Bild: Tempora Nostra: Geschichte sehen - hören - begreifen

Einleitung von Philipp Klostermann


Einleitung

In diesem Artikel geht es darum, einen Abguss von einem nicht-hinterschnittenen Objekt, wie es z.B. im Kapitel Zinnguss hergestellt wird, zu erstellen. Dabei soll Formsand benutzt werden. Die hier beschriebenen Arbeiten können nicht mehr so ohne weiteres in der Küche gemacht werden, wie das noch beim 1. Kapitel der Fall war. Diesmal ist es auch nicht so, dass alle benötigten Werkzeuge und Materialien im Baumarkt zu haben sind. Natürlich ist es auch möglich, mit Formsand Objekte in Zinn zu gießen, was man wiederum in der heimischen Küche machen könnte, aber Formsand hält höhere Temperaturen aus, und das wollen wir nutzen.
Die einzelnen Schritte werden anhand eines Beispiels mit Hilfe zahlreicher Bilder beschrieben.
Außerdem stelle ich ein einfaches Konzept vor, wie mit einer einfachen Schmiedeesse und ein paar Schamottsteinen leicht ein provisorischer aber leistungsfähiger Schmelzofen hergestellt werden kann.
Beim hier beschriebenen Guss mit Formsand wird ein zweiteiliger Rahmen mit Formsand gefüllt, darin ein Abdruck von einem Objekt genommen und in den Abdruck ein flüssiges Metall gegossen.

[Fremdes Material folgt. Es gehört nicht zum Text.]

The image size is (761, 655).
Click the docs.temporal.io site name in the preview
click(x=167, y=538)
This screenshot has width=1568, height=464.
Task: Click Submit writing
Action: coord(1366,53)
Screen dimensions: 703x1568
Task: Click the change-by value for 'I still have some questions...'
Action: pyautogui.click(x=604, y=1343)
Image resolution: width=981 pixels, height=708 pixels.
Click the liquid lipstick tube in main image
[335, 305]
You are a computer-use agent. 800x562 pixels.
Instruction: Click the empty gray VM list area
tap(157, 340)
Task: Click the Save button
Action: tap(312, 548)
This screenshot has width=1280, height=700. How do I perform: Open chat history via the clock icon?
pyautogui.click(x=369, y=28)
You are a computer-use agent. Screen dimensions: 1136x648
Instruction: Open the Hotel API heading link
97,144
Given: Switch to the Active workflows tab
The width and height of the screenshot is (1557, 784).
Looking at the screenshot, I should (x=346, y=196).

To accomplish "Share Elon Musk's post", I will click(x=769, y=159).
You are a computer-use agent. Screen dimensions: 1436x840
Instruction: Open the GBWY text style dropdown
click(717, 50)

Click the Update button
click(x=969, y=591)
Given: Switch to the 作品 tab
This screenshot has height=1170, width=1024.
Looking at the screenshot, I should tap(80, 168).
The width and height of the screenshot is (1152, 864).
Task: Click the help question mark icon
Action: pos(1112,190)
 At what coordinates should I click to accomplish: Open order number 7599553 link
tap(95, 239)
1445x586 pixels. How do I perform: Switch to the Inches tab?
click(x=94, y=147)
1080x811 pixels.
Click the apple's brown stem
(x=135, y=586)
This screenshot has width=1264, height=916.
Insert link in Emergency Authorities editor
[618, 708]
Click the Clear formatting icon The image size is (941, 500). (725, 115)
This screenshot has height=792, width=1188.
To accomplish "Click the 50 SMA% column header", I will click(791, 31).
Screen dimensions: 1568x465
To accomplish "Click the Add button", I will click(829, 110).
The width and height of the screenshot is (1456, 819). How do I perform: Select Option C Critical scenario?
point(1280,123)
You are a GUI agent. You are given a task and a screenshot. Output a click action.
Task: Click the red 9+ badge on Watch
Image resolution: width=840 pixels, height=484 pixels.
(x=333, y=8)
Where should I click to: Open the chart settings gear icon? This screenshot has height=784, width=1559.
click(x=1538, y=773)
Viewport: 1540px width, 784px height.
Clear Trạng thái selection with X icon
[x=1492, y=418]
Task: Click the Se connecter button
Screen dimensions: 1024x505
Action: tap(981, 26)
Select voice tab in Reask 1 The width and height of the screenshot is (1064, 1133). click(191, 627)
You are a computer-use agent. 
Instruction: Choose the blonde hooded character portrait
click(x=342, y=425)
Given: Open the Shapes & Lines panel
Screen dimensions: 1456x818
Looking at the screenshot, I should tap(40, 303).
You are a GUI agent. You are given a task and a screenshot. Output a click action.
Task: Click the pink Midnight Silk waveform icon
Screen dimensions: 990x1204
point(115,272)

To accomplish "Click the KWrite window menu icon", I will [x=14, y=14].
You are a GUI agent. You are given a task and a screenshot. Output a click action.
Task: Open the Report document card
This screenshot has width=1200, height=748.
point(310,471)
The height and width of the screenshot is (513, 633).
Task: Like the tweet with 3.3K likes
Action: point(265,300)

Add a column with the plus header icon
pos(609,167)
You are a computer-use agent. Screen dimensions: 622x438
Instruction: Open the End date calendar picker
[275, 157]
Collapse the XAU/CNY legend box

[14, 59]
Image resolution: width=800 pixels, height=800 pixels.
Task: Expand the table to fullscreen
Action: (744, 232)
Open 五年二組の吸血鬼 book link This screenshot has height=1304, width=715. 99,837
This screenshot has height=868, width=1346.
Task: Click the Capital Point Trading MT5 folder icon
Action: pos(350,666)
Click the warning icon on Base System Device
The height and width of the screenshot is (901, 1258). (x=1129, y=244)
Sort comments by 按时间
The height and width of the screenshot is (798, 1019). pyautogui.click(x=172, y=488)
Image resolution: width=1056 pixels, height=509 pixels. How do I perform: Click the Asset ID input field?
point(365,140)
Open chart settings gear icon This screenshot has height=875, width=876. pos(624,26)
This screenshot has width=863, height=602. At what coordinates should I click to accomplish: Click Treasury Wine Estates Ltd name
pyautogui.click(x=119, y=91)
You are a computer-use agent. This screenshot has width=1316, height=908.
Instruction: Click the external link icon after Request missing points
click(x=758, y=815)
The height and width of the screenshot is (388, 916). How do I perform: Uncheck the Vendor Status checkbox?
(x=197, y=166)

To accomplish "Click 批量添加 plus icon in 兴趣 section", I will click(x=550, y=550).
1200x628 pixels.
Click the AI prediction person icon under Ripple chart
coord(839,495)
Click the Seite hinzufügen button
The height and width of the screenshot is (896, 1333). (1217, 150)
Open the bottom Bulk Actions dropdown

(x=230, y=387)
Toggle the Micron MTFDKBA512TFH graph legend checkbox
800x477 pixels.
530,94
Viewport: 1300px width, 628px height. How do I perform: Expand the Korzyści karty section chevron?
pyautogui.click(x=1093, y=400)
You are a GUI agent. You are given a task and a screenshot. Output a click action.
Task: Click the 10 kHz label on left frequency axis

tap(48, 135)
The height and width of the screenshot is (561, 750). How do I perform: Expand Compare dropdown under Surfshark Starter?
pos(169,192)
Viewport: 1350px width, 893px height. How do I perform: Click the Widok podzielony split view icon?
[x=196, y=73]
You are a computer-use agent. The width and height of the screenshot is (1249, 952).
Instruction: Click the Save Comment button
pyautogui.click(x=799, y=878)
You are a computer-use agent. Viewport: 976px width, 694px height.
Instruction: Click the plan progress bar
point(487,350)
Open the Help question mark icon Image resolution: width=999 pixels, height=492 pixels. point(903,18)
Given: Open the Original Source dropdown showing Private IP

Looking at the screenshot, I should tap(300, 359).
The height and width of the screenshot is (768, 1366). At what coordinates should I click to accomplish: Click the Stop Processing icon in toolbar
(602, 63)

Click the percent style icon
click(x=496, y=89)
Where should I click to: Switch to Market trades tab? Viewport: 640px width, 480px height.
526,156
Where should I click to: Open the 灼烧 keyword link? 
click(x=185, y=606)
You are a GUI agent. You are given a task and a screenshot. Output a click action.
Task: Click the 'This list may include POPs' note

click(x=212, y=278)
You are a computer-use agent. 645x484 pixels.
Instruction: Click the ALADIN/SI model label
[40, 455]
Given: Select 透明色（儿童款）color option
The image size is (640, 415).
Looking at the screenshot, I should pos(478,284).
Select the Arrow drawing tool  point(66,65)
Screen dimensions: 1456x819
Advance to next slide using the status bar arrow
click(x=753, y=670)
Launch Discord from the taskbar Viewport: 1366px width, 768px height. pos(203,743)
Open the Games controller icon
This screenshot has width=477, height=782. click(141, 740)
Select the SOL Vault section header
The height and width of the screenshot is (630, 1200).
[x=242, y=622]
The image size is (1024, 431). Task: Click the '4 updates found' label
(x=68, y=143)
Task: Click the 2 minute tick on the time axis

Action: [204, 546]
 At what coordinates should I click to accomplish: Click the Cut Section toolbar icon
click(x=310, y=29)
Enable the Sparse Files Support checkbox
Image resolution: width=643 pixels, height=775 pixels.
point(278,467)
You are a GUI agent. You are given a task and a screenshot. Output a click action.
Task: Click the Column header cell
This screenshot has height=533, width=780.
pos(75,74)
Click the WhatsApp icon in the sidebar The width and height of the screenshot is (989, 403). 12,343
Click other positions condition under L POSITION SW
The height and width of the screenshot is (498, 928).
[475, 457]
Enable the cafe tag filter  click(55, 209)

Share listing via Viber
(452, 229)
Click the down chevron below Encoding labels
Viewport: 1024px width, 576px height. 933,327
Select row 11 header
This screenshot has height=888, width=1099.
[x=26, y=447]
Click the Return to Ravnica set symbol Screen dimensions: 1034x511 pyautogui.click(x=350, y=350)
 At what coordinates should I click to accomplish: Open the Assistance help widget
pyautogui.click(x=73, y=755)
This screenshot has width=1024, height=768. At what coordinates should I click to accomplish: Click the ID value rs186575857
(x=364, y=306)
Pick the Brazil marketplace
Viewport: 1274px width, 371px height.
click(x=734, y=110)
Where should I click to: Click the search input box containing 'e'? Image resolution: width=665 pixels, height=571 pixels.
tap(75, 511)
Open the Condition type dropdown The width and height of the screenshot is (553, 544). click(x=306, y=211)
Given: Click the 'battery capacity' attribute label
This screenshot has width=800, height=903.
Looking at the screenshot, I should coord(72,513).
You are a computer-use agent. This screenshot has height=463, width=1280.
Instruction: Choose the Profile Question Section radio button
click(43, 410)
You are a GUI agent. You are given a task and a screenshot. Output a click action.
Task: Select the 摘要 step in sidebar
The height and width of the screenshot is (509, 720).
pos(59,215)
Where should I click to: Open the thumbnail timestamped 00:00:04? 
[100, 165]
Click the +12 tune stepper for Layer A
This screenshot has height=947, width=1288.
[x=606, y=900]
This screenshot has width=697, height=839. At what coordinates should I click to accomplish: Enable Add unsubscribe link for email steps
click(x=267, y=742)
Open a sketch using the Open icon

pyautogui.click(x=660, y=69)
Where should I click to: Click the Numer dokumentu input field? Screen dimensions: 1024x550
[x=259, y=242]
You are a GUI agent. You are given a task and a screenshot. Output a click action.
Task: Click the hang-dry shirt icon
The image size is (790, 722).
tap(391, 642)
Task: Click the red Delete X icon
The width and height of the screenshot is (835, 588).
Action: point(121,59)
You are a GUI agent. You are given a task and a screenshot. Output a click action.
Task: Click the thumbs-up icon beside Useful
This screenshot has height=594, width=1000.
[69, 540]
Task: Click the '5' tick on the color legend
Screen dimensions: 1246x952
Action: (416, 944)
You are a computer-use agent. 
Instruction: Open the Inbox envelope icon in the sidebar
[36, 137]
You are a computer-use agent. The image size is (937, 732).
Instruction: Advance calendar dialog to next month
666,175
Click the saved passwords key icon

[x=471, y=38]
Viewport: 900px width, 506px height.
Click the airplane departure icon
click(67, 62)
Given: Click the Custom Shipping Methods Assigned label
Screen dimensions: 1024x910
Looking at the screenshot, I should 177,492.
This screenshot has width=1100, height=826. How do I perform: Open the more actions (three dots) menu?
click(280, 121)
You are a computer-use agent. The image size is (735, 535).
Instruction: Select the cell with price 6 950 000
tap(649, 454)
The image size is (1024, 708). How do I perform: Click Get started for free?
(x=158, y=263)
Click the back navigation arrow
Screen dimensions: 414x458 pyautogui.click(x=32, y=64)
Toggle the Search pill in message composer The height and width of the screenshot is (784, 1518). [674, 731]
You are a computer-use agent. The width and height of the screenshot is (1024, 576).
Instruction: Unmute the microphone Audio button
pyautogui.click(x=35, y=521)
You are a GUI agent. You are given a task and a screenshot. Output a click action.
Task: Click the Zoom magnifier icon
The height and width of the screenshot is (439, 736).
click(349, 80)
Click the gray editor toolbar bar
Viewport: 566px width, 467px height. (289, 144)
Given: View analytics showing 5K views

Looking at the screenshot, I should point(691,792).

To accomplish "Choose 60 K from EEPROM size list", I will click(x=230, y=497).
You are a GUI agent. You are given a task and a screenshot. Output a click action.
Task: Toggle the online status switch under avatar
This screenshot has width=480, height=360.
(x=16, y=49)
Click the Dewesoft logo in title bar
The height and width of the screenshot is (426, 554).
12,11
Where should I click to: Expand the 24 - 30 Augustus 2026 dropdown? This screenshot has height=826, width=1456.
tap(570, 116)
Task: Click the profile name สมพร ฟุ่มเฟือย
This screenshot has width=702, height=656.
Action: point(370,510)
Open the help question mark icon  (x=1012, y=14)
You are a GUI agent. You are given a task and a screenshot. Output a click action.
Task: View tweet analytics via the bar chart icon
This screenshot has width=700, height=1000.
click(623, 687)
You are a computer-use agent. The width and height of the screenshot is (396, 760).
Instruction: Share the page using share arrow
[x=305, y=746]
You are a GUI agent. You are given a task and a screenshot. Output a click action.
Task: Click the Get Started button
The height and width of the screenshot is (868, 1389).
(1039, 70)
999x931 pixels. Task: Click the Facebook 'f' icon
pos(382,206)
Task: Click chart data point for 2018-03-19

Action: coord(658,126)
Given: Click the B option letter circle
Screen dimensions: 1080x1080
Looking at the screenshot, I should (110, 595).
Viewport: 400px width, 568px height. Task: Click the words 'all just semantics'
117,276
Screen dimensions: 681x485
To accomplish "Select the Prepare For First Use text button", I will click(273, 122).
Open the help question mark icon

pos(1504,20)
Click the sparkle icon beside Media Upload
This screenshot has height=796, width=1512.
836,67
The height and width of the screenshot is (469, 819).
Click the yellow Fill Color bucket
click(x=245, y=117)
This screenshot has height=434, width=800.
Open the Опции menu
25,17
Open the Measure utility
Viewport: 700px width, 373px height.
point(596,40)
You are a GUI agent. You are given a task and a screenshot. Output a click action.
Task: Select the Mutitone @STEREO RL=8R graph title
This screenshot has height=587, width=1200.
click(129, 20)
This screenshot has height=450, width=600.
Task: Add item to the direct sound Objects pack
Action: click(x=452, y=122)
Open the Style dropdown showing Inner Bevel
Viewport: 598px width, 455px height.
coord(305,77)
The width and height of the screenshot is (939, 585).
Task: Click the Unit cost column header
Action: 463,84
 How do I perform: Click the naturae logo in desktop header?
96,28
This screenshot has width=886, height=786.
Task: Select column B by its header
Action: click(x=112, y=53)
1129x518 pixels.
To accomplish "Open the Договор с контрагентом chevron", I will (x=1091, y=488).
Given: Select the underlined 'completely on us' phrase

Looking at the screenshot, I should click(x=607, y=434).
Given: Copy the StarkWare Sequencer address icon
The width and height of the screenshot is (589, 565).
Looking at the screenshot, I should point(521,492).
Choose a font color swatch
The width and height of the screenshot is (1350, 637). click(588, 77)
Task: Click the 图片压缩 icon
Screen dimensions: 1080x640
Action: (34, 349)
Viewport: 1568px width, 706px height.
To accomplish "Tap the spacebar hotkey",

Der Formsand muss dafür nicht trocken, d.h. er kann sofort nachdem der Abdruck gemacht wurde, verwendet werden. Die Form kann nur einmal verwendet werden, da der Formsand zu instabil ist, um beim Öffnen der Form nach dem Guss die Form zu behalten. Außerdem "verbrennt" der Formsand an den Stellen, wo er das heiße Metall berührt.